— Fora de forma!
O último comando do inspetor Alessandro Mocellin aos 15 policiais formados como tripulantes operacionais de helicóptero foi obedecido com entusiasmo. Ao lado do aeronave da Polícia Civil, dentro do hangar onde foi realizada a formatura, em Porto Alegre, 15 bonés laranjas voaram para o alto. Após cinco semanas de treinamento, o grupo considerado a elite das polícias finalmente pode descansar.
Desde o início do curso, sete ficaram para trás. Quase desmaiando ao correr 12 quilômetros no sol do meio-dia, ainda no primeiro dia, Amanda Mattos, 30 anos, pensou em desistir. O mesmo pensamento lhe passaria pela cabeça outras vezes. Mas só passaria. A inspetora natural de Giruá, no Noroeste, tornou-se nesta sexta-feira (6) a primeira mulher gaúcha a concluir o curso.

* O que fazer *
Passe para o inglês a seguinte frase do texto sobre a formatura de policiais como tripulantes de helicóptero: "Após cinco semanas de treinamento, o grupo considerado a elite das polícias finalmente pode descansar."

* Dados fornecidos *
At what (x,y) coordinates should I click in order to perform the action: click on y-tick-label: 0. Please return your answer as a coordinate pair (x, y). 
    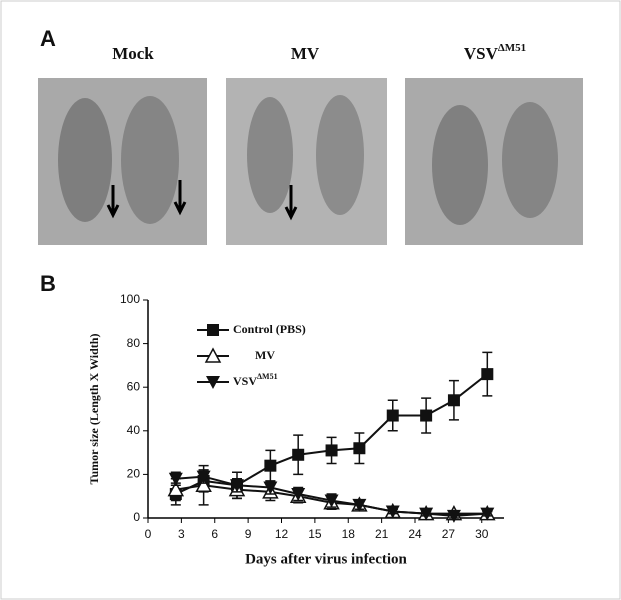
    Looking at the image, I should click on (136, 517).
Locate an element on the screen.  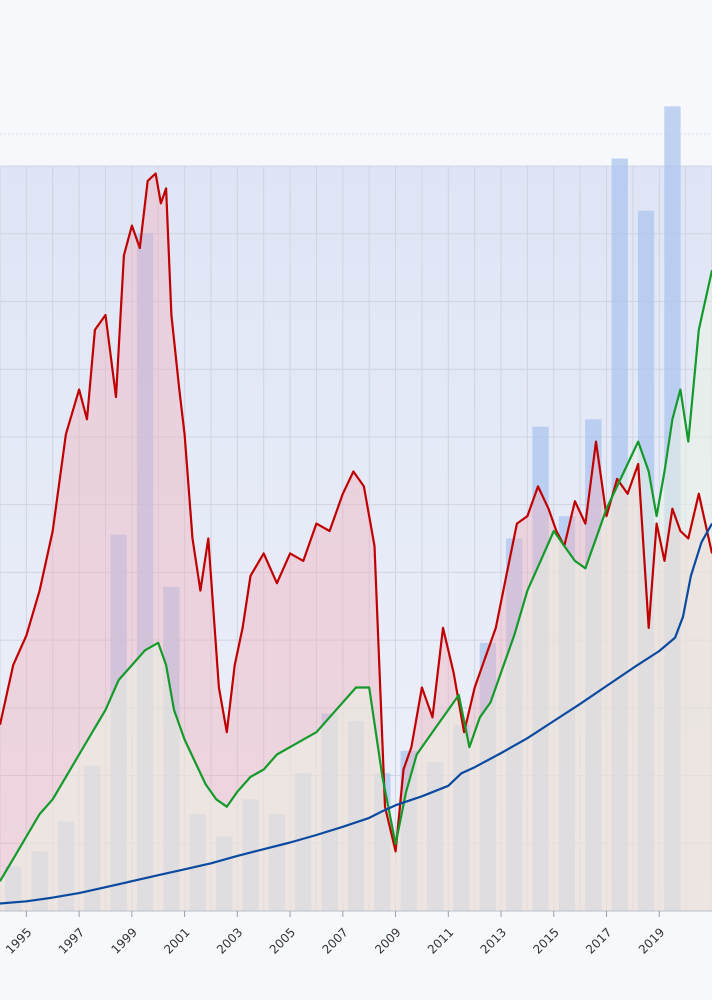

* Resposta da tarefa *
After five weeks of training, the group considered the elite of the police forces can finally rest.